Given a target, the goal is to estimate the target state over time. The target is the location of a patch in the first frame of the video, and the output is the position of the target in the following frames.
To do this, we use a Discriminant Correlation Filter (DCF). A deep neural network extracts the features of the image. In the current frame, there are the features of the target patch and the ideal response which is a gaussian function peaked at the center. We want to learn the optimal filter that can output the ideal response given the target patch. We then crop a search patch in the new frame which is an enlarged patch centered at the same position as in the previous frame. We apply the optimal filter to do cross correlation ont he search patch to generate the correlation response map. Finally, the target translation can be estimated by searching the maximum value of the correlation response map. The filter w can be obtained by minimizing the output ridge loss using gradient descent.

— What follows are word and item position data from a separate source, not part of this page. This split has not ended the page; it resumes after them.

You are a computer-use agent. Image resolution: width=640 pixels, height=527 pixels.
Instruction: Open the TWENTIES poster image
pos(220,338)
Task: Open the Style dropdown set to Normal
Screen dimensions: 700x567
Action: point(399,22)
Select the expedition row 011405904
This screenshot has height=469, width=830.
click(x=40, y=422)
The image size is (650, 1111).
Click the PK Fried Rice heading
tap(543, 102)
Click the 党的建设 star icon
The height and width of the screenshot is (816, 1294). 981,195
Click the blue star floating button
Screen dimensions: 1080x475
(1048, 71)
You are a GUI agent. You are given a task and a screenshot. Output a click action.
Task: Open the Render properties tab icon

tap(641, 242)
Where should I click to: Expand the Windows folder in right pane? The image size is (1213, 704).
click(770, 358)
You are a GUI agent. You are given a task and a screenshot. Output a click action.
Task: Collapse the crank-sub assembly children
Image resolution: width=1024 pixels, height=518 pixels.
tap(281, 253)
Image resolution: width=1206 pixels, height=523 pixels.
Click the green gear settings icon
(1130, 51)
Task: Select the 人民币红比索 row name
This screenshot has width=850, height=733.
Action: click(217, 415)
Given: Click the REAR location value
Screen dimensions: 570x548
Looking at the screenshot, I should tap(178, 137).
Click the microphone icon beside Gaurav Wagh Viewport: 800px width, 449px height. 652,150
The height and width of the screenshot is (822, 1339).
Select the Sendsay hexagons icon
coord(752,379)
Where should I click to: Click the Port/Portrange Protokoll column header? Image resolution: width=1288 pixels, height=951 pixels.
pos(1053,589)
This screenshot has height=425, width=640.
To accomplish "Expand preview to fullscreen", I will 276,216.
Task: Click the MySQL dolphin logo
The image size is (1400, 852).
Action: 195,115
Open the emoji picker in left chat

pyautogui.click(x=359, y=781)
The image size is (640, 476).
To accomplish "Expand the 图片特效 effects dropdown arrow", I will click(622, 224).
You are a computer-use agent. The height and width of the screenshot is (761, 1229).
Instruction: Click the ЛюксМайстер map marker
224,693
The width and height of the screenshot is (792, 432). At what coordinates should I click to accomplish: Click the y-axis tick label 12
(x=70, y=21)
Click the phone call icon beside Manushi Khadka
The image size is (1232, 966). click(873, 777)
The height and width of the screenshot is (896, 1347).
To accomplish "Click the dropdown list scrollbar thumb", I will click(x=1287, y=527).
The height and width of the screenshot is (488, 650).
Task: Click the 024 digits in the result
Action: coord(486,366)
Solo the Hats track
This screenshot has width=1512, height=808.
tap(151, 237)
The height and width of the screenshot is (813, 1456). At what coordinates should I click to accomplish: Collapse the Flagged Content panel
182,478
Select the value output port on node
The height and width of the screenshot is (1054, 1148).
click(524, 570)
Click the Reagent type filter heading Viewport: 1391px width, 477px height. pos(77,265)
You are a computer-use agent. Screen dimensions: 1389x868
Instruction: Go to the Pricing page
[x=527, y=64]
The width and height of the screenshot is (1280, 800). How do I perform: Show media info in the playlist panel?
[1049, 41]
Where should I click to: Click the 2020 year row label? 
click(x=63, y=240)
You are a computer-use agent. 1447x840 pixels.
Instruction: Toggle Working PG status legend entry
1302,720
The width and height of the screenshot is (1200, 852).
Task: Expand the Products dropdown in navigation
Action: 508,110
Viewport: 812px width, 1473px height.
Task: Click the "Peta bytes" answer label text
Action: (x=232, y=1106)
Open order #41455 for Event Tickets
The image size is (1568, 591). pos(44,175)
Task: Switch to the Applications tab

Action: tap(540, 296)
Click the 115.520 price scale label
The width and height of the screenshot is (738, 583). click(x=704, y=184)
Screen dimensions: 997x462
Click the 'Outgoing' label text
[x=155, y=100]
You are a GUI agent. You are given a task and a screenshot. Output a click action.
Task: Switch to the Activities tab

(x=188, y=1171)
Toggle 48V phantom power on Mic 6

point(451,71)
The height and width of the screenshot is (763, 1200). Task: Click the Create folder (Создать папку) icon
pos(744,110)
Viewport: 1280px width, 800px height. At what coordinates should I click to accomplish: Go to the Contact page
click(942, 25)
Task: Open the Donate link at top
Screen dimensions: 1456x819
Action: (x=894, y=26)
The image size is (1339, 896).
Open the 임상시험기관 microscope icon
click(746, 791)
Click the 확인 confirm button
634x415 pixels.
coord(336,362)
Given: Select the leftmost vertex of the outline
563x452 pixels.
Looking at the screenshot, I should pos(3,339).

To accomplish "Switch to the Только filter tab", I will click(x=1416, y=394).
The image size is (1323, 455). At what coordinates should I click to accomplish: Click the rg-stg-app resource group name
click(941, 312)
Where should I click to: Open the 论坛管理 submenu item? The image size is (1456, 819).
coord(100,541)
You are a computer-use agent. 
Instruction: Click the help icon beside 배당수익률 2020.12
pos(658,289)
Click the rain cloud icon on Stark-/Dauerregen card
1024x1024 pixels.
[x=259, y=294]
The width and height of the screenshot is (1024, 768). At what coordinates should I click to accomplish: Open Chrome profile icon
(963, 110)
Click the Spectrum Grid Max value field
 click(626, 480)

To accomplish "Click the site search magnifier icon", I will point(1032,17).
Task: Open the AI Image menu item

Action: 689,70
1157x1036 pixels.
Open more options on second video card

We will use OTB2013 dataset. To get the dataset,
cd csc249tracking/dataset
python gen_otb2013.py
cd OTB2015
./download.sh
python unzip.py
cd ..
ln -s $ABSOLUTE_PATH_to_OTB2015 OTB2013
To Test, run
python DCFtracker.py --model classifier_param.pth
You can visualize the tracking result by running
python DCFtracker.py --model classifier_param.pth --visualization
You can check the correctness of network.py
by running
python DCFtracker.py
it will use the standard tracking model stored in param.pth
, and the test result (AUC) should be greater than 0.6